COVID-19 and cardiovascular diseases share many of the same risk factors – like obesity, high blood pressure and smoking. So not providing a mechanism to curb those conditions could increase the risk of COVID-19.

People with heart disease or stroke don’t do as well if they get COVID, further increasing the need for public health programs in the state.

“Funding these programs is also a health equity issue,” Dr. Henderson said. “We know that the tobacco industry gave menthol-flavored cigarettes away to communities of color, addicting people to their deadly products. More than 35% of people of color have obesity, too often untreated. And diabetes rates are extremely high among Black and Latinx people. These programs, which we consider underfunded anyway, really can’t be cut any further.”

Tobacco, obesity, and high blood pressure cost the state of New York more than $20 billion per year.

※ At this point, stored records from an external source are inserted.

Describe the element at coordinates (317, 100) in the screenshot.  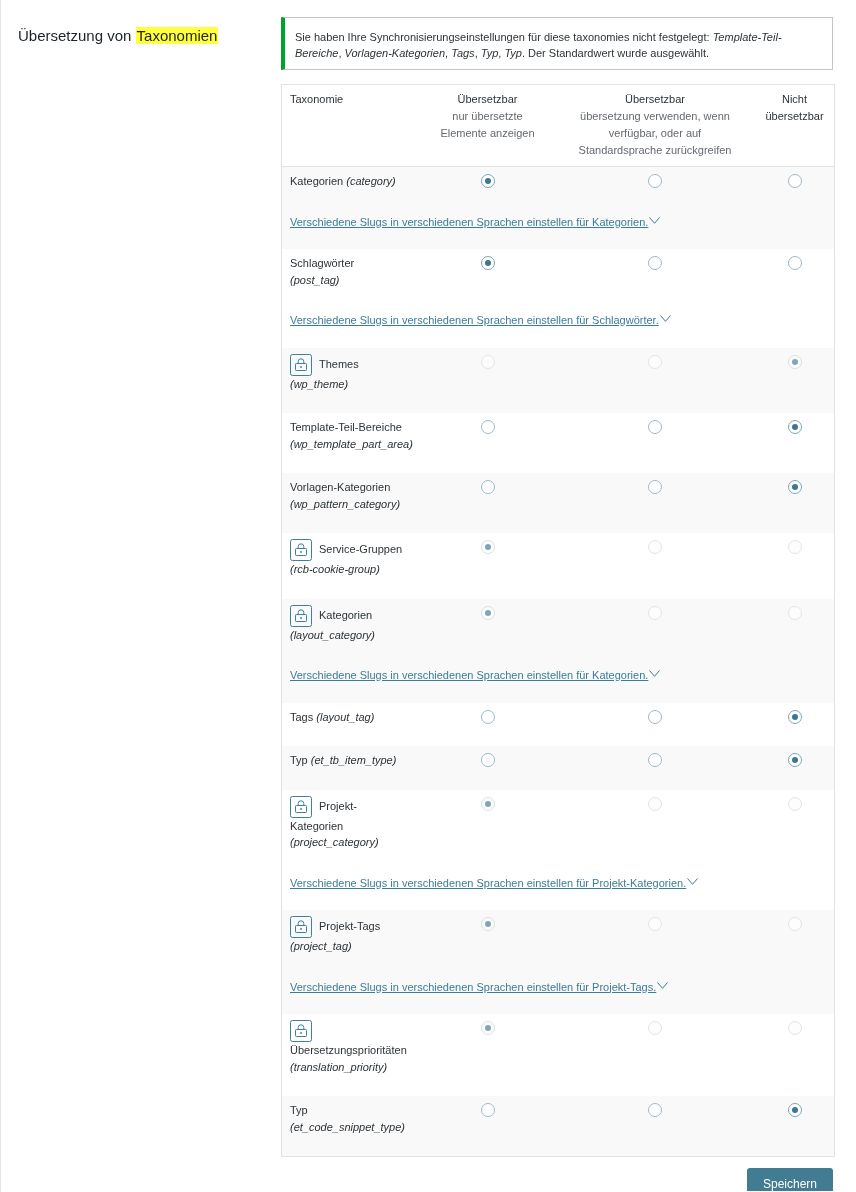
I see `column-header: Taxonomie` at that location.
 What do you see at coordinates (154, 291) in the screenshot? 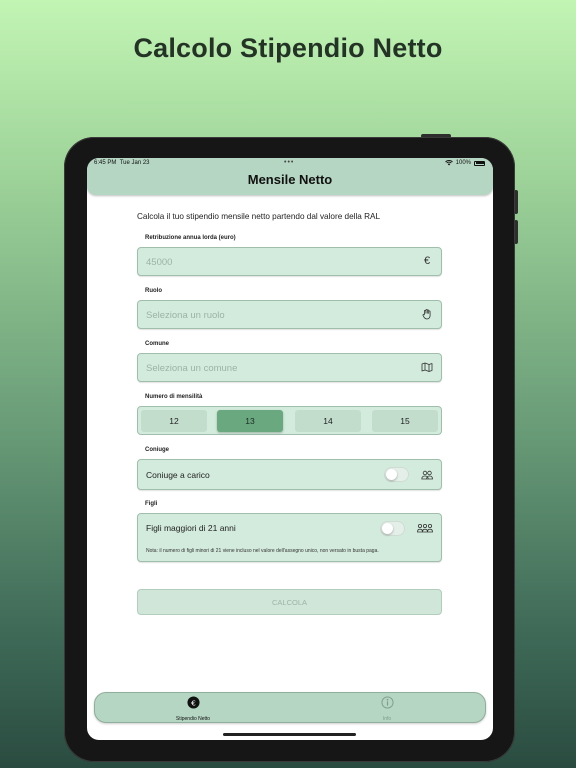
I see `ruolo-label: Ruolo` at bounding box center [154, 291].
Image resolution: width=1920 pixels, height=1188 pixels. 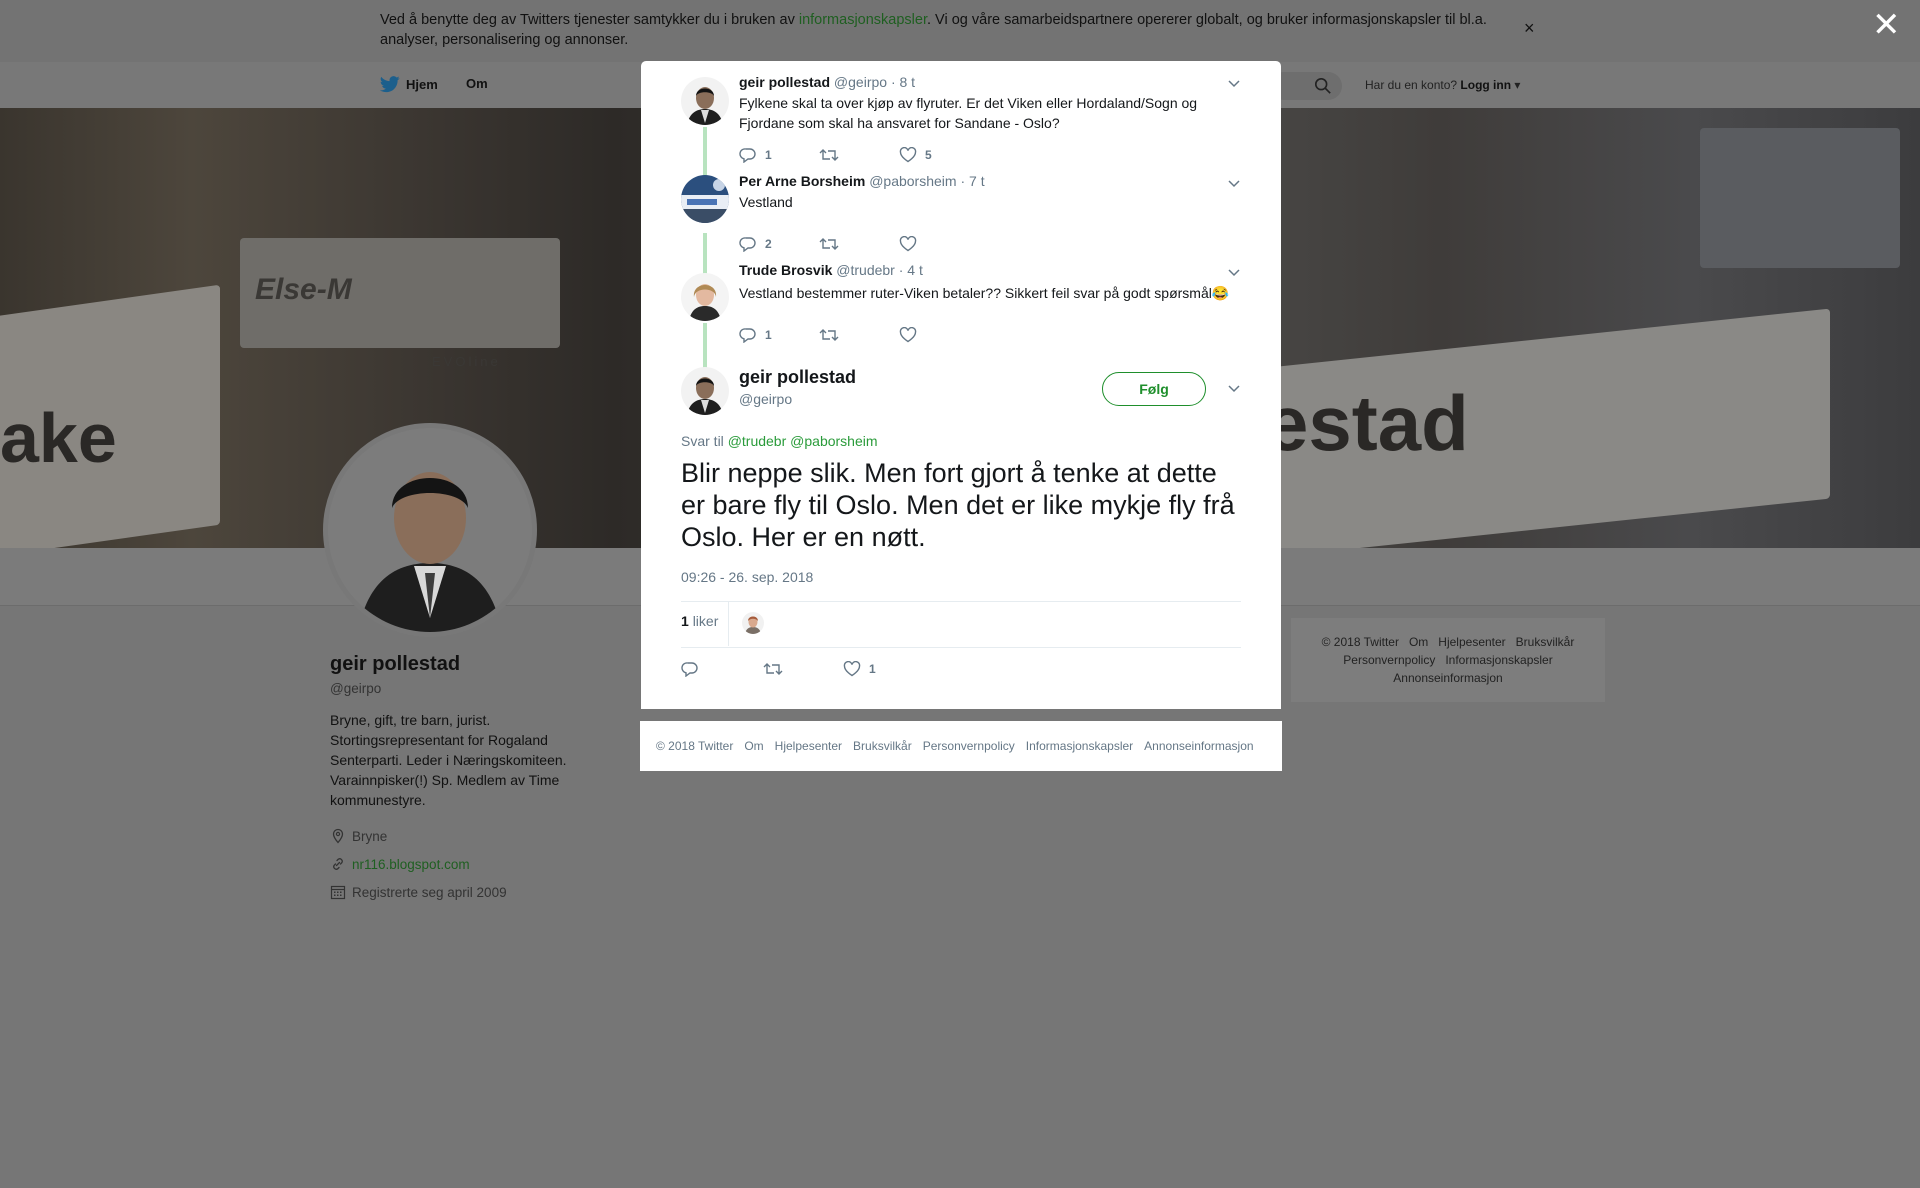 I want to click on reply-to-label: Svar til, so click(x=702, y=441).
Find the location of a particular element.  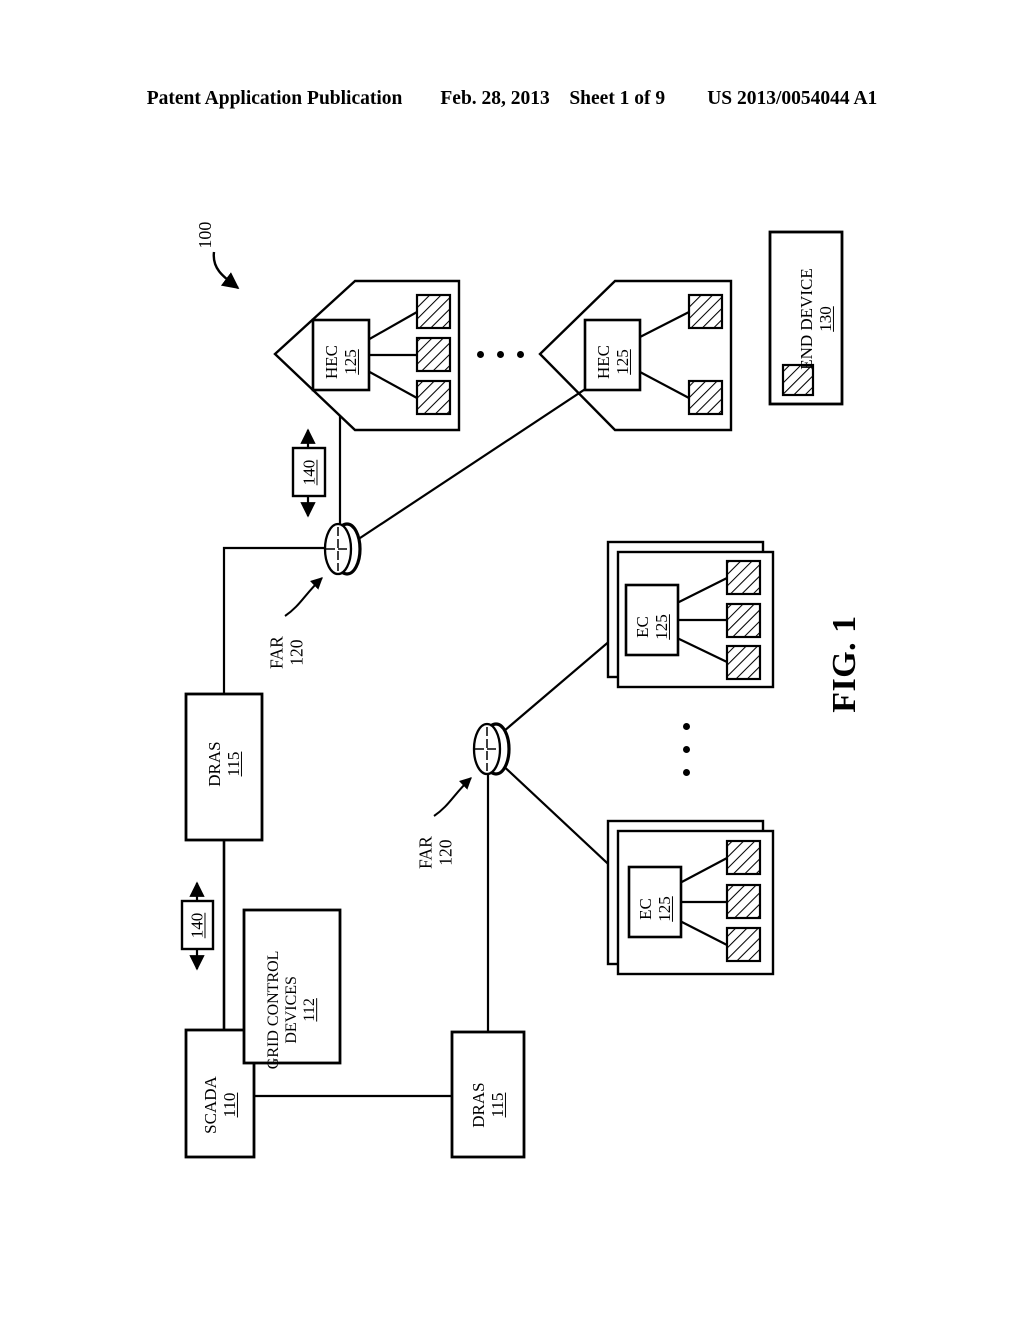

dras-upper-label: DRAS 115 is located at coordinates (224, 764).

“Let’s also talk about how COVID is affecting everyone,” Dr. Henderson said. “First of all, not fighting these risk factors puts a whole population at risk of contracting more severe cases of COVID. Second, let’s look at the lifestyle changes COVID has forced upon us. Many people are working at home now, and because there’s less to do, people aren’t getting out as much as they used to. So we’re sitting a lot more, which we know isn’t good for our hearts, and between the social isolation and stress of a pandemic, our mental health is suffering. And how do we comfort ourselves? Smoking, skipping the workout, and eating more unhealthy food. What does that lead to? Hypertension and obesity – exactly what we are working so hard to fight.

“Frankly, we’re flummoxed by this decision on the Governor’s part, and hope he will reconsider and fully fund the Tobacco Control Program, the Obesity Prevention Program, and the Hypertension Program.”